● **Source extract**:
Anna George
Associate Fellow, Centre on Global Health Security

The US Supreme Court's unanimous decision last week to end the practice of patenting naturally occurring 'isolated' DNA gene sequences will have significant global effects on health security, the governance of intellectual property, and on health research and innovation.

But the debate over 'who owns our genes' is likely to continue as complementary DNA (cDNA) was deemed patent eligible as it is not naturally occurring. There is disagreement with this interpretation of the distinction between DNA and cDNA, however, for the biotech industry the cDNA decision is important as it applies to many commercial applications, including developing vaccines. 

The Supreme Court's ruling was welcomed by many public health experts and consumer advocacy groups, but the medical and biotech industries have downplayed the decision. Both sides have claimed victory.

● **Task 1**: Can you extract the gene patent commentary word for word between "The US Supreme" and "have claimed victory.", inclusive?
● **Task 2**: Can you continue the gene patent commentary, picking up right after its final sentence?

● **Material provided**:
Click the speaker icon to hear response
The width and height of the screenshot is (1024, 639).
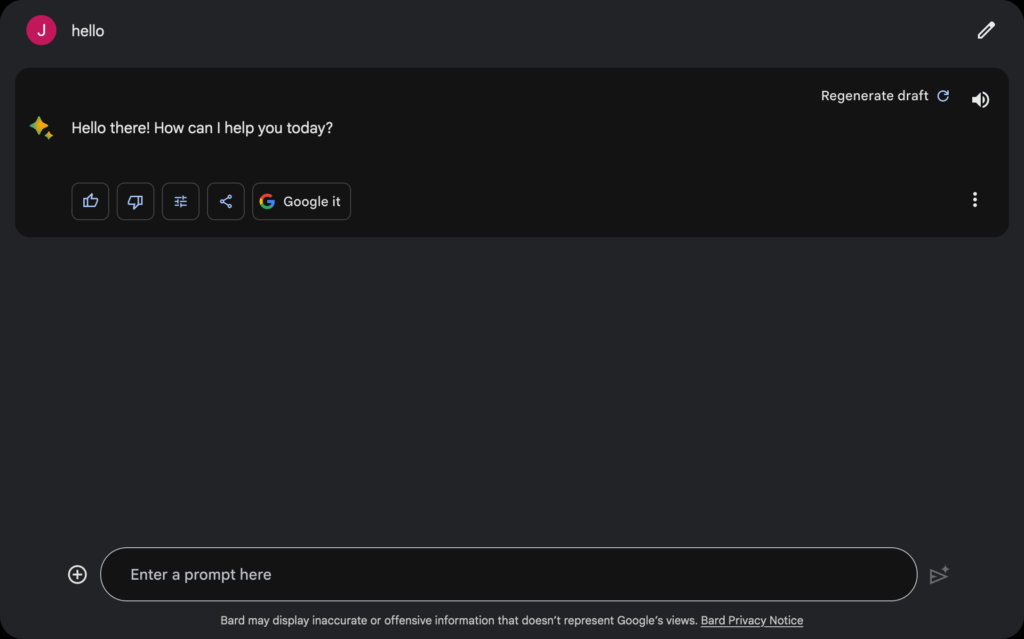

● **Task response 1**:
The US Supreme Court's unanimous decision last week to end the practice of patenting naturally occurring 'isolated' DNA gene sequences will have significant global effects on health security, the governance of intellectual property, and on health research and innovation.

But the debate over 'who owns our genes' is likely to continue as complementary DNA (cDNA) was deemed patent eligible as it is not naturally occurring. There is disagreement with this interpretation of the distinction between DNA and cDNA, however, for the biotech industry the cDNA decision is important as it applies to many commercial applications, including developing vaccines. 

The Supreme Court's ruling was welcomed by many public health experts and consumer advocacy groups, but the medical and biotech industries have downplayed the decision. Both sides have claimed victory.

● **Task response 2**:
Some consequences

The decision means that naturally occurring DNA sequences such as BRCA breast and ovarian cancer genetic markers can no longer be monopolized. Myriad Genetics, which was the subject of the Supreme Court decision, held patents on the BRCA1 and BRCA2 genes and a monopoly on testing for the genes. Since the ruling, other private laboratories have indicated they will enter this market which will create more competition and significantly reduce the price of the BRCA test (currently sold at approx US$4000). Importantly, these tests can now be verified by an alternative service provider.

The various interests in the industry, particularly some patent attorneys' comments, are of interest. Several interpreted the decision as yesterday's problem - that Myriad's contested patents 'are a dying breed'. This interpretation ignores the enormous lobbying and financial effort by the patent industry from within the US and globally to defend the challenge to Myriad's patents. That Myriad's shares went up then down following the ruling, indicates a mixed reaction to the decision.

In contrast, the Supreme Court's decision that cDNA is patent eligible was generally welcomed by the biotech industry. Academics and IP lawyers will now examine the minutiae of both Supreme Court decision and the US government's amicus brief (initially presented during the appeal process) and reflected in the Supreme Court decision. Consequently, interpretations of determining just where the patent-eligible line will fall may not be a simple process.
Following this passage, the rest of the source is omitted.